> [Your objective]
The expected result is every line of the records, printed exactly.
[[ Records for the exercise, beginning ]]
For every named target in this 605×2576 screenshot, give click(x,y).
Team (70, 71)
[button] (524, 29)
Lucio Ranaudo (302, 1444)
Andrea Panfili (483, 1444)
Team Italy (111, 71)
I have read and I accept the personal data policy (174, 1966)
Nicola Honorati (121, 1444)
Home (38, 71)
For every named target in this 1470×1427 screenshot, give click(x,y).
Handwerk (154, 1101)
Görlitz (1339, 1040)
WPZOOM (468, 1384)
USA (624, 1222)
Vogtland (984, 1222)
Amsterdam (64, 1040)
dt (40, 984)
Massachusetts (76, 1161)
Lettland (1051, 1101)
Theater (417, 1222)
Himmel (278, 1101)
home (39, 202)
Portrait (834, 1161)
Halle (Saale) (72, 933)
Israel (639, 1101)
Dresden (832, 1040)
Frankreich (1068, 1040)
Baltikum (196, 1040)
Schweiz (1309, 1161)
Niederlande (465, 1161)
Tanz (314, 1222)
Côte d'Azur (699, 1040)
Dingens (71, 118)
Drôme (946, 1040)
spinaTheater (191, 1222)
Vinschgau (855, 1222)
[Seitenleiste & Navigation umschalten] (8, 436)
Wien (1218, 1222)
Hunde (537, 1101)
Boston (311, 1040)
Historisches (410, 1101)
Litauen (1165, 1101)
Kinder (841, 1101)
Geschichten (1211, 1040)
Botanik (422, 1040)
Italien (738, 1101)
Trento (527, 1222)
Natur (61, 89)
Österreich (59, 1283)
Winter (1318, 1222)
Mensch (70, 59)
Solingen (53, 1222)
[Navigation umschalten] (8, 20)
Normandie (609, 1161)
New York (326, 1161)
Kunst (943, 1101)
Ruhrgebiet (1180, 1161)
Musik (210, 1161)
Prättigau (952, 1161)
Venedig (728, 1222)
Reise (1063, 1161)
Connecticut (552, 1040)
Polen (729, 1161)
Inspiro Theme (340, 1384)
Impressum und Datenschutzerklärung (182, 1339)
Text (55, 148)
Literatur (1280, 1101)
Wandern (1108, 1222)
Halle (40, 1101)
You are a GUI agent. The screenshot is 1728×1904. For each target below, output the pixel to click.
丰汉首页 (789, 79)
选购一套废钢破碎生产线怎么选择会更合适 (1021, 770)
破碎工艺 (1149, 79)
[[ Records for the exercise, end ]]
> [Reply]
For every named target in this 605×2576 screenshot, give click(x,y).
Team (70, 71)
[button] (524, 29)
Lucio Ranaudo (302, 1444)
Andrea Panfili (483, 1444)
Team Italy (111, 71)
I have read and I accept the personal data policy (174, 1966)
Nicola Honorati (121, 1444)
Home (38, 71)
For every named target in this 1470×1427 screenshot, give click(x,y).
Handwerk (154, 1101)
Görlitz (1339, 1040)
WPZOOM (468, 1384)
USA (624, 1222)
Vogtland (984, 1222)
Amsterdam (64, 1040)
dt (40, 984)
Massachusetts (76, 1161)
Lettland (1051, 1101)
Theater (417, 1222)
Himmel (278, 1101)
home (39, 202)
Portrait (834, 1161)
Halle (Saale) (72, 933)
Israel (639, 1101)
Dresden (832, 1040)
Frankreich (1068, 1040)
Baltikum (196, 1040)
Schweiz (1309, 1161)
Niederlande (465, 1161)
Tanz (314, 1222)
Côte d'Azur (699, 1040)
Dingens (71, 118)
Drôme (946, 1040)
spinaTheater (191, 1222)
Vinschgau (855, 1222)
[Seitenleiste & Navigation umschalten] (8, 436)
Wien (1218, 1222)
Hunde (537, 1101)
Boston (311, 1040)
Historisches (410, 1101)
Litauen (1165, 1101)
Kinder (841, 1101)
Geschichten (1211, 1040)
Botanik (422, 1040)
Italien (738, 1101)
Trento (527, 1222)
Natur (61, 89)
Österreich (59, 1283)
Winter (1318, 1222)
Mensch (70, 59)
Solingen (53, 1222)
[Navigation umschalten] (8, 20)
Normandie (609, 1161)
New York (326, 1161)
Kunst (943, 1101)
Ruhrgebiet (1180, 1161)
Musik (210, 1161)
Prättigau (952, 1161)
Venedig (728, 1222)
Reise (1063, 1161)
Connecticut (552, 1040)
Polen (729, 1161)
Inspiro Theme (340, 1384)
Impressum und Datenschutzerklärung (182, 1339)
Text (55, 148)
Literatur (1280, 1101)
Wandern (1108, 1222)
Halle (40, 1101)
You are a GUI agent. The screenshot is 1728×1904. For each target below, output the pixel to click.
丰汉首页 (789, 79)
选购一套废钢破碎生产线怎么选择会更合适 (1021, 770)
破碎工艺 (1149, 79)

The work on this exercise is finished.